March 21st, 2003, 10:40 AM
Scanning for a proxy is probably the best thing. Where I am, my ISP scans regularly for the running of unnecessary services by members like SMTP, FTP, HTTP and NNTP. So I'd suggest doing that.
March 21st, 2003, 11:32 AM
Hey MsM, are those the services a proxy server would be running? I don't know, but I'd be interested in knowing the signature of a proxy (if there is one).
Looking through the Iana Port #s (http://www.iana.org/assignments/port-numbers), I see a lot of hits on the word proxy. Am I correct in assuming that the proxt service can be set up on any port (just like any other service), so long as the end-user knows what port to connect to?
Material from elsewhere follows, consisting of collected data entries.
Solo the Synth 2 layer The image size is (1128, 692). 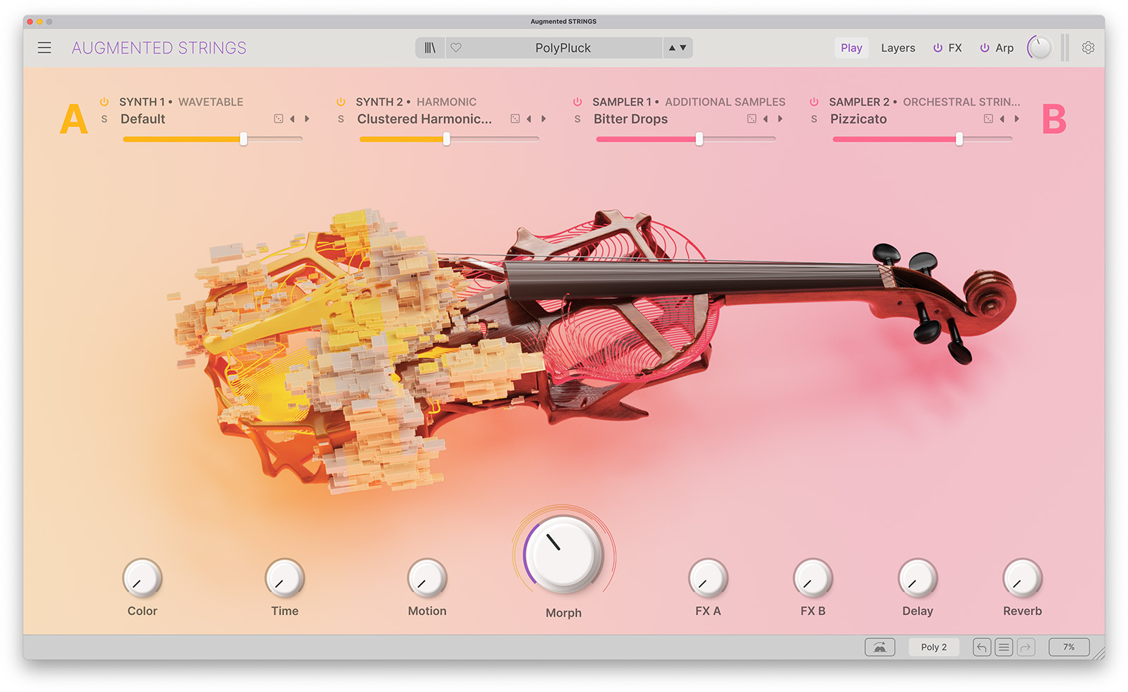(x=341, y=119)
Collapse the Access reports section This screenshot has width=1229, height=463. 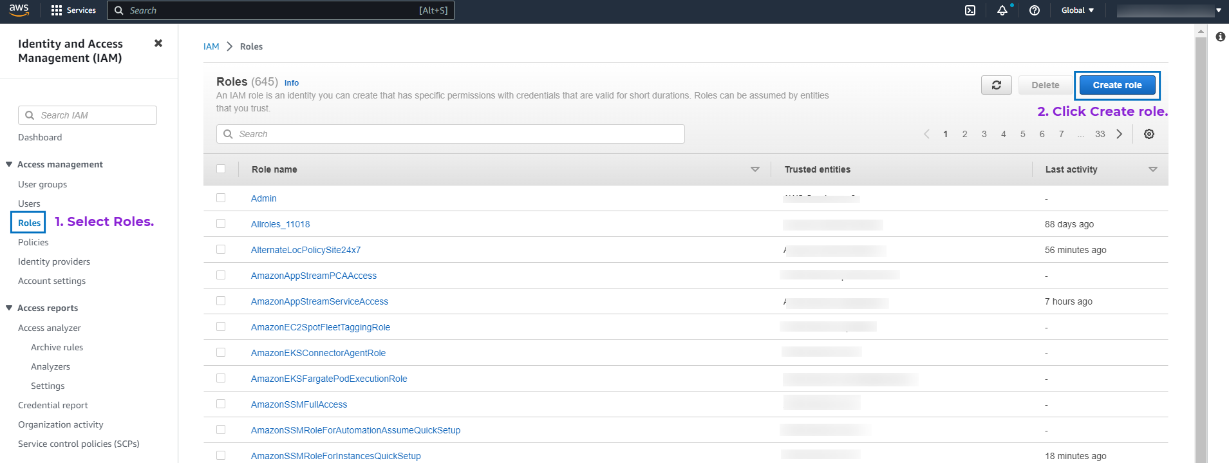click(x=9, y=308)
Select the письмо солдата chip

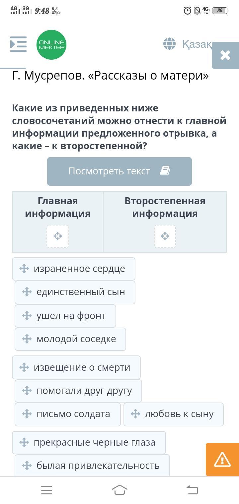point(68,414)
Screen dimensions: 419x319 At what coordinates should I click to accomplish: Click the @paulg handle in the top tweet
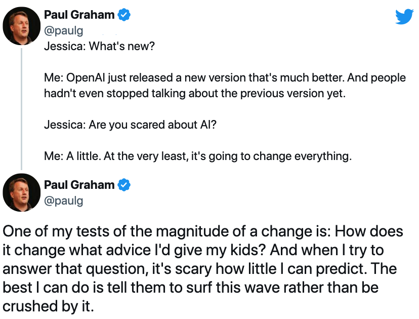pyautogui.click(x=64, y=31)
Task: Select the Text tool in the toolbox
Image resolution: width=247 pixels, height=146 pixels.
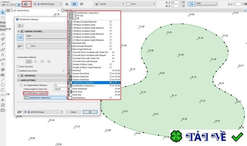Action: tap(3, 54)
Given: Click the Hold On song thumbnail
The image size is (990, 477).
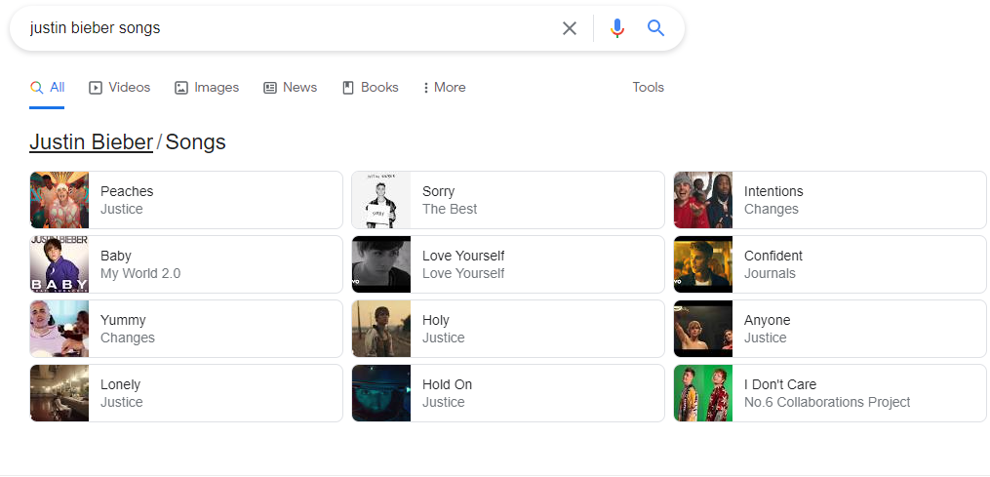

Is there a Windows or Linux standard proxy port?
March 21st, 2003, 12:39 PM
This may be a completely stupid answer, but don't most proxies use port 8080?
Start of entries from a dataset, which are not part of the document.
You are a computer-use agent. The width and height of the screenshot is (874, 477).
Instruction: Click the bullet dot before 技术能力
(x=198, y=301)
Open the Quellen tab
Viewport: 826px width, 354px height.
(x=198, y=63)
Every now and then, one of you won't annoy me.
March 21st, 2003, 12:43 PM
Proxies can use any port they are set to (then again so can HTTP) but scanners like NMAP or banner-grabbing scanners can find the proxies. Not that hard. It's common to see Proxies at 8080 or 8000 but nothing says they have to be there.
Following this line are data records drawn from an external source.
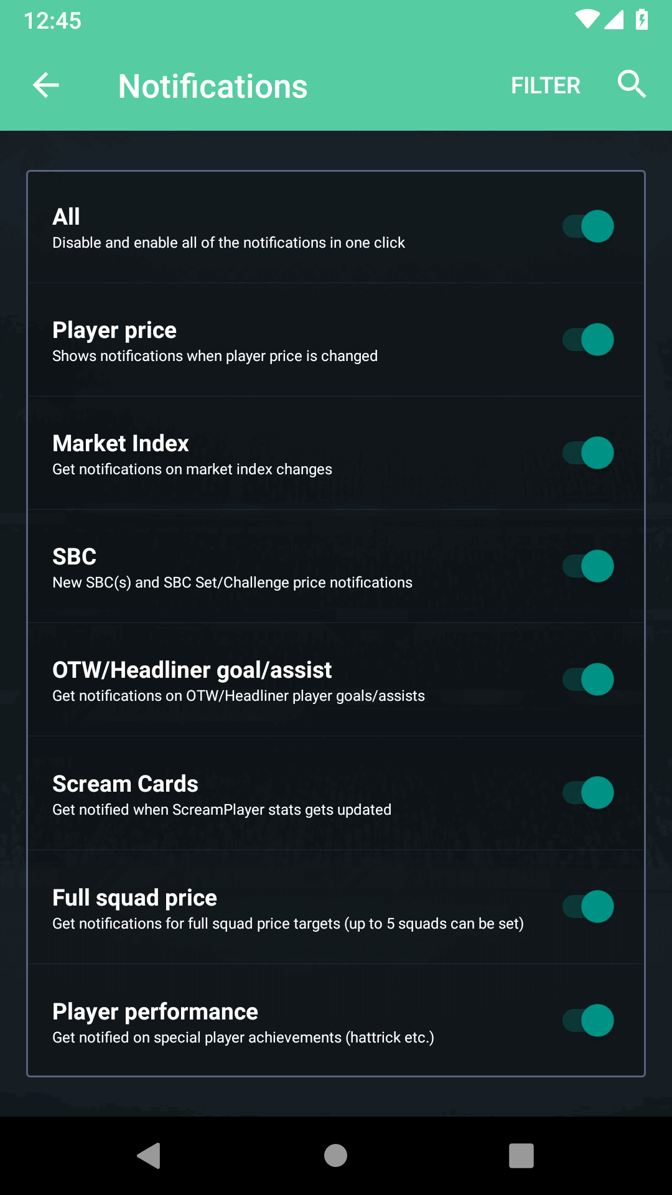Screen dimensions: 672x1195
Task: Toggle Full squad price switch
Action: (x=588, y=907)

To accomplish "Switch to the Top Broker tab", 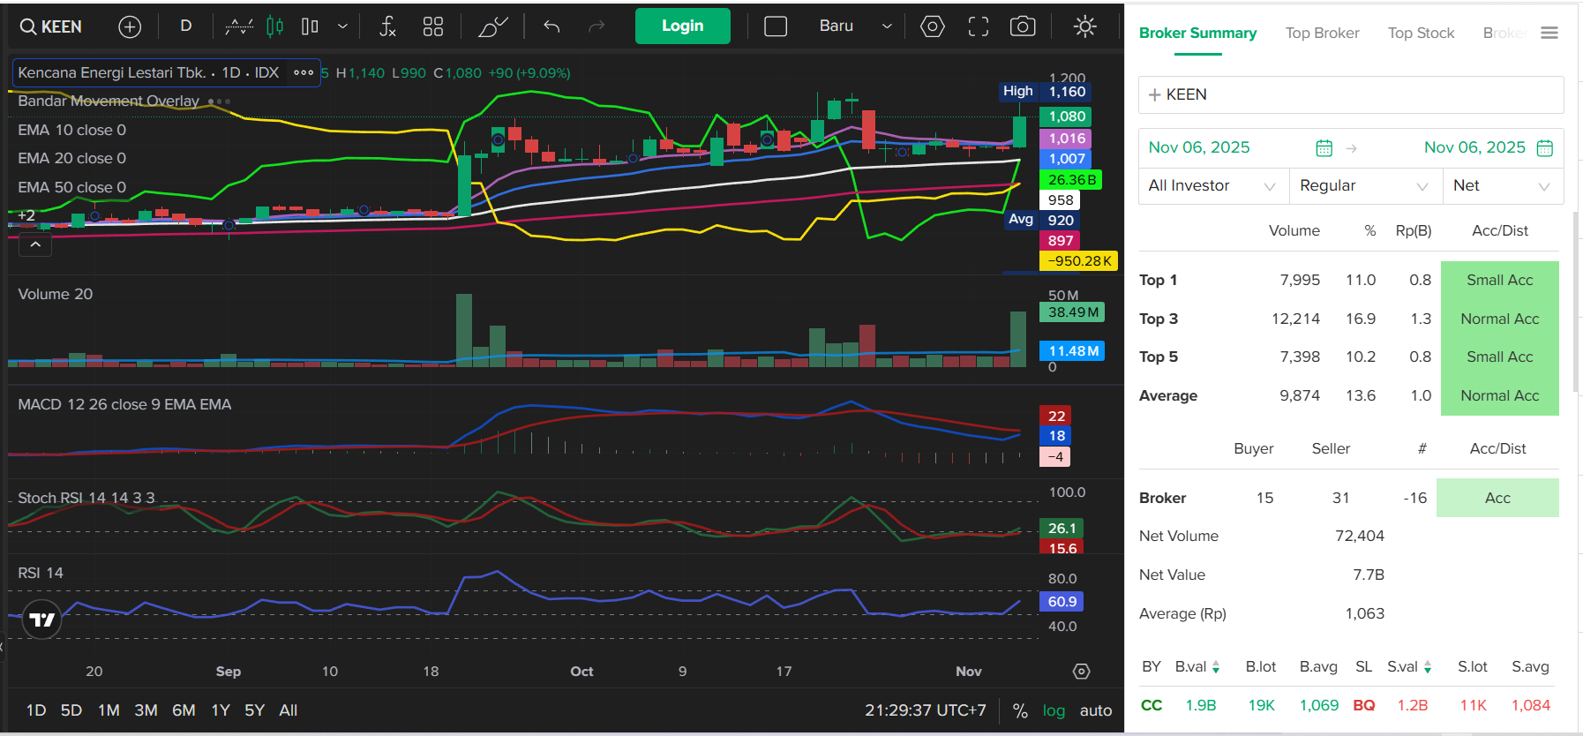I will 1322,34.
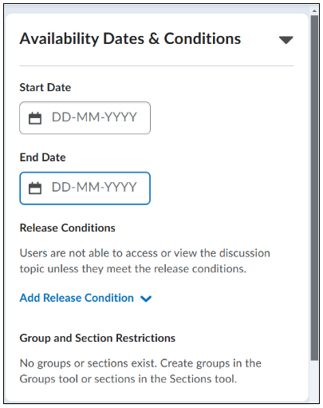Click the divider line under the header

pyautogui.click(x=156, y=65)
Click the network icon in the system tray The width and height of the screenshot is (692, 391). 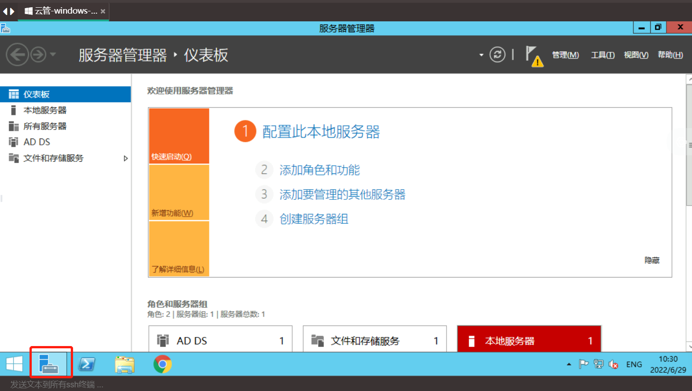598,364
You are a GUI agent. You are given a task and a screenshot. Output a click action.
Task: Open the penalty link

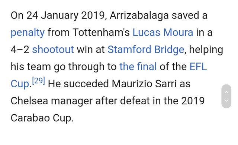(28, 33)
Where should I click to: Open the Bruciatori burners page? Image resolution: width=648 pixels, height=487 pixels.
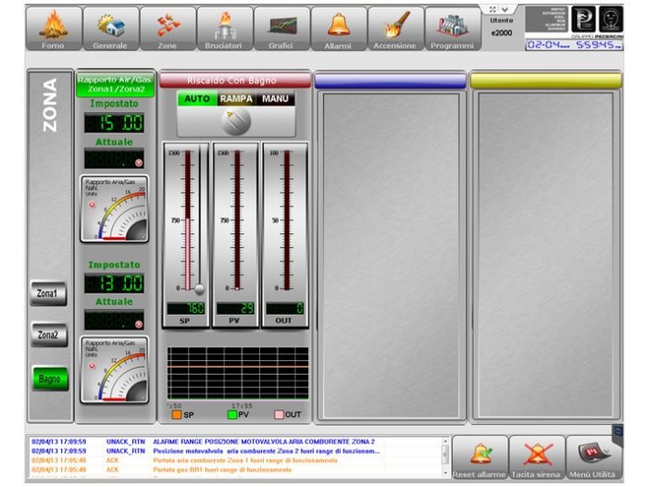coord(225,28)
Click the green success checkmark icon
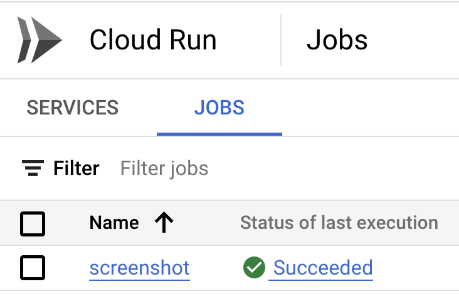 (x=253, y=268)
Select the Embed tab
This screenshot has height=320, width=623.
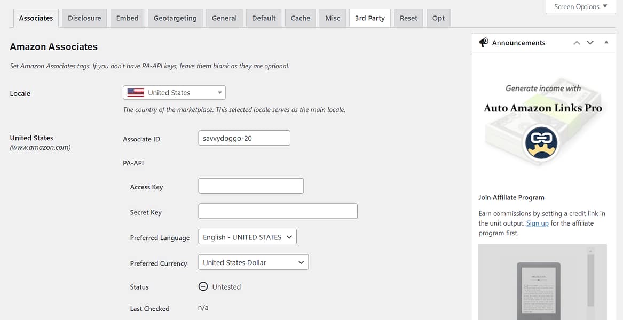click(x=127, y=18)
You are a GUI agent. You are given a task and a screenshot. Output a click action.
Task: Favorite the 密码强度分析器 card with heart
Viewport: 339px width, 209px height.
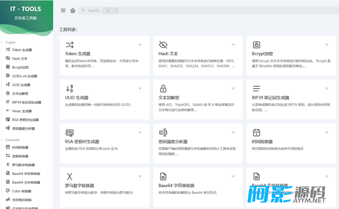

Only a really determined user will go about changing the banner. The bulk of your offenders don't get too fancy. And if you have some that are questionable it's not that hard to separate them out from the easy ones: Just connect to the ports they have open that don't meet standard ports (e.g., 6000-6069: XWindows; 111: RPC; 21: FTP; NNTP: 119; POP3: 110; NetBOIS for NT/95/98; 135-139; 2000AD DS: 445; etc.) and see what response you get.
March 21st, 2003, 12:58 PM
March 21st, 2003, 01:45 PM
its not necessary that the proxy has to be in a specific port . i had a code in java which acted as a proxy , we can specify the port no. on which it should wait. and if clients contact it on that port it would give the required connection. so what do u have to say for that
when was the last time you did something for the first time! Do something!!